→ **STATED TASK**:
What do the entries read from the line with "View details for BEX" up to and including the line with "point(381,326)"? Retype those lines character for character, leaving out the pictures.

→ **MATERIAL FOR THIS EXERCISE**:
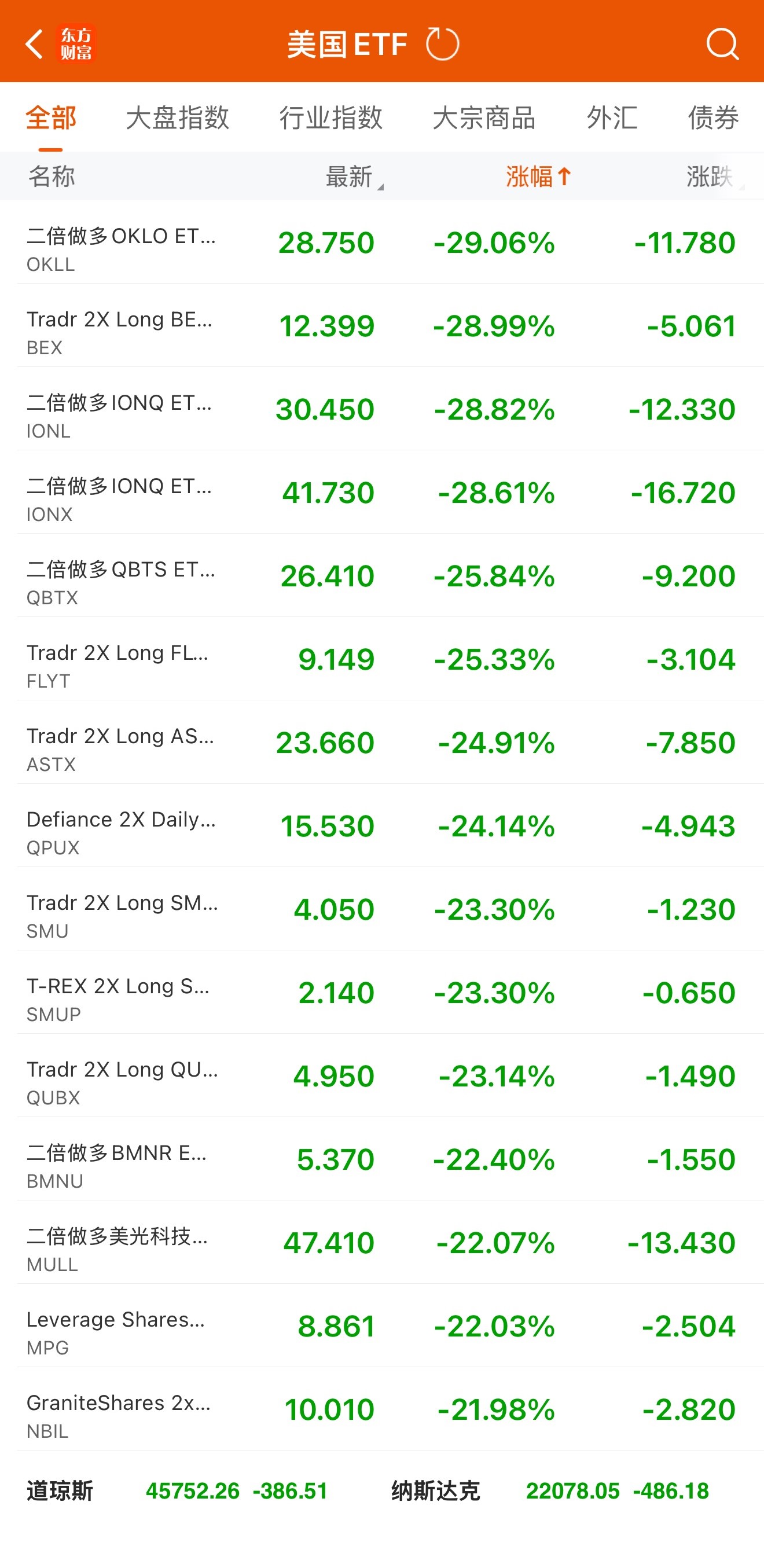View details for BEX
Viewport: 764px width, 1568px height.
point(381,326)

--

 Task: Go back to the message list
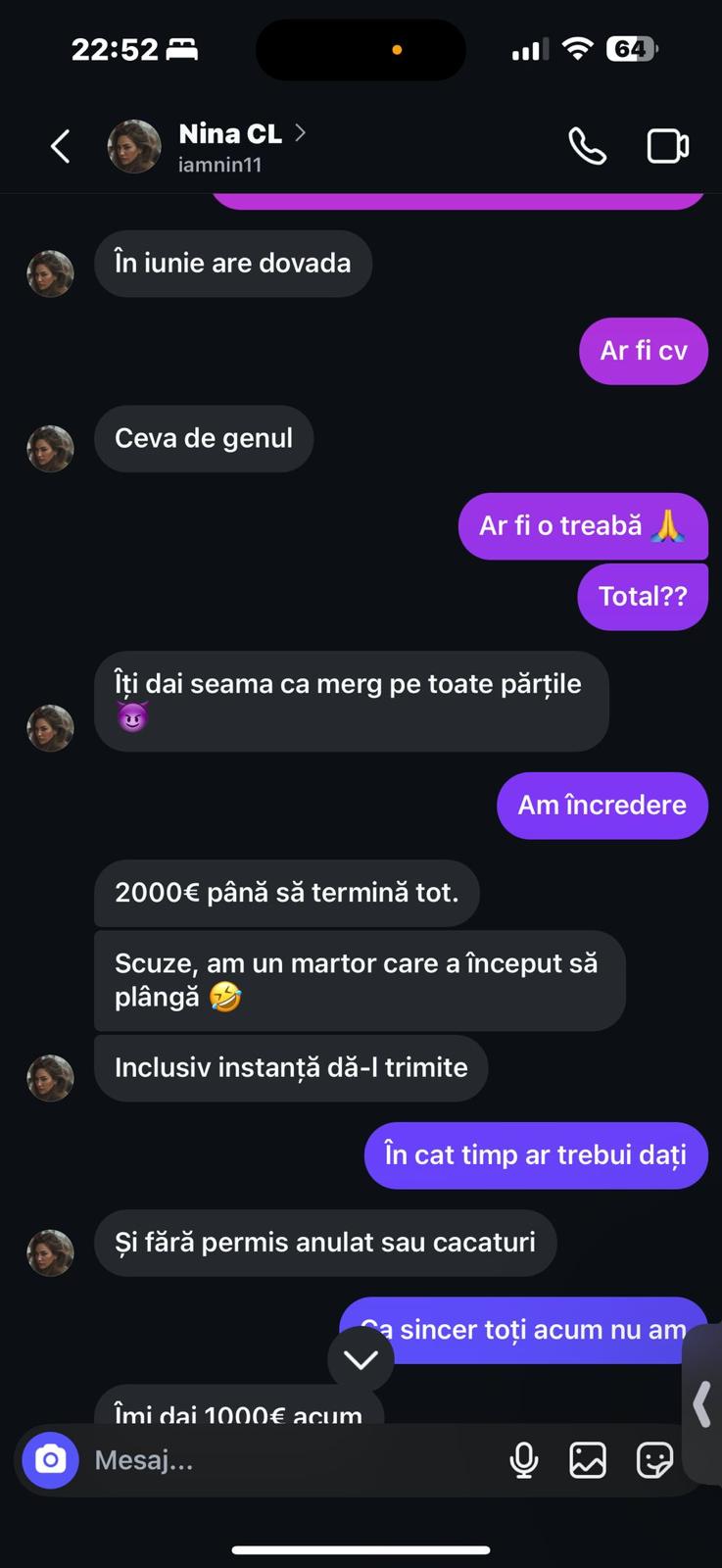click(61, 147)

→ **FINAL ANSWER**:
View details for BEX
Viewport: 764px width, 1568px height.
point(381,326)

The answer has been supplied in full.